Note that you if you really want to use rebase instead of merge you can do the reparenting on e instead and rebase the entire branch step by step. It will though add a little complexity as you would need to find out the first commit with the last .gitrepo.commit. I guess that one way would be to iterate from the HEAD and find the first one.

  • For the push case it's a little bit trickier, in our use case it might be better to squash the push commit as well. Then you have the freedom of simply using the same simple logic of comparing the changes from the latest pull point and apply them to subrepo. If you keep the condition that you need to pull before you push it might even be simpler as all you need to do is create a new commit with the content of project/subrepo
    • Squash subrepo upstream
    • Simplify subrepo branch
D(a) - E(a) - F(a) project   (commit(.gitrepo.commit))
a subrepo
* fetch
a subrepo/fetch
* branch
d - e - f subrepo/branch
* checkout subrepo/fetch
* write contents of f 
* commit (it will though get a new commit hash)
a - f subrepo/fetch
* push
a - f subrepo
  • If you really want to push all commits into the subrepo there are some strange things occuring. The commit sequence that appears in the subrepo is not linear, as the changes will occur in a rebased order including possible "pull" commits that reintroduces the changes already existing in the subrepo.
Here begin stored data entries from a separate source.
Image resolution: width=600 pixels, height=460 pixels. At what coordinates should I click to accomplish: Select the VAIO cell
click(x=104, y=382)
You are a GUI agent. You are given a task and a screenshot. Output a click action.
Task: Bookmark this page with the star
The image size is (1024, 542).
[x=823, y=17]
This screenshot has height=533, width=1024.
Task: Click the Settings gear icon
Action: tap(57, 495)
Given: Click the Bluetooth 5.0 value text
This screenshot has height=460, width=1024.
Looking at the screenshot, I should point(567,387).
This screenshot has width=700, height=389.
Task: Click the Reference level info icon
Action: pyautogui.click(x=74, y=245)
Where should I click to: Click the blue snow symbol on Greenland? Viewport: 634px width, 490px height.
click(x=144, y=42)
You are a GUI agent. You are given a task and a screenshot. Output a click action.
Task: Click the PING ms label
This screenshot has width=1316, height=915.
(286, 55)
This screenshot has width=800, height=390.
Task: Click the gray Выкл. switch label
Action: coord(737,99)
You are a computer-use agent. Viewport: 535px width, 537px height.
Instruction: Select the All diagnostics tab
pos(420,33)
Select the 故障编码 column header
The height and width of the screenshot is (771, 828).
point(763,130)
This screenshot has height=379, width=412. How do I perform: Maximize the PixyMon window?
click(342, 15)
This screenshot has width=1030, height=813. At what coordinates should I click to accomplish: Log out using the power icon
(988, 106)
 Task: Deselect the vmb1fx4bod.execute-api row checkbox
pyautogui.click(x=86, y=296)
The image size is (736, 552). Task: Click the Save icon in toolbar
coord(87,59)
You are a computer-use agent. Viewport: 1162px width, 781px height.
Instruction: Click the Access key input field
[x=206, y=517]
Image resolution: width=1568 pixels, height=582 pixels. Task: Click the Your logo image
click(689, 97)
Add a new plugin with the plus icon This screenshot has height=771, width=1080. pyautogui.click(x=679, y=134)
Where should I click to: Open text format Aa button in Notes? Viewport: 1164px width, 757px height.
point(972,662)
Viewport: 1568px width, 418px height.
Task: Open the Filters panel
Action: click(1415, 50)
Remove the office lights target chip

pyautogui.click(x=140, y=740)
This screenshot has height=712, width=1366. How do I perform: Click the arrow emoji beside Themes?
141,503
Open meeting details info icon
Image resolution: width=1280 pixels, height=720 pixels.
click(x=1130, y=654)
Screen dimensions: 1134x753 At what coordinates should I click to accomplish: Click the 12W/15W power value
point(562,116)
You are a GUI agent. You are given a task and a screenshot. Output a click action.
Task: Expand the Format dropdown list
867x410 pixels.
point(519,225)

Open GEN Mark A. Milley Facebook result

I found a tool for reparenting:
https://github.com/MarkLodato/git-reparent

When I think about it I guess that you could make the branch command work on only the last commit. That way you have constant speed. Current design will increase the time for each commit.

$ git checkout -b subrepo/branch
$ git filter-branch --subdirectory-filter subrepo -- HEAD^..HEAD

I haven't done any coding yet, all of this came up when I tried to describe how git-subrepo works.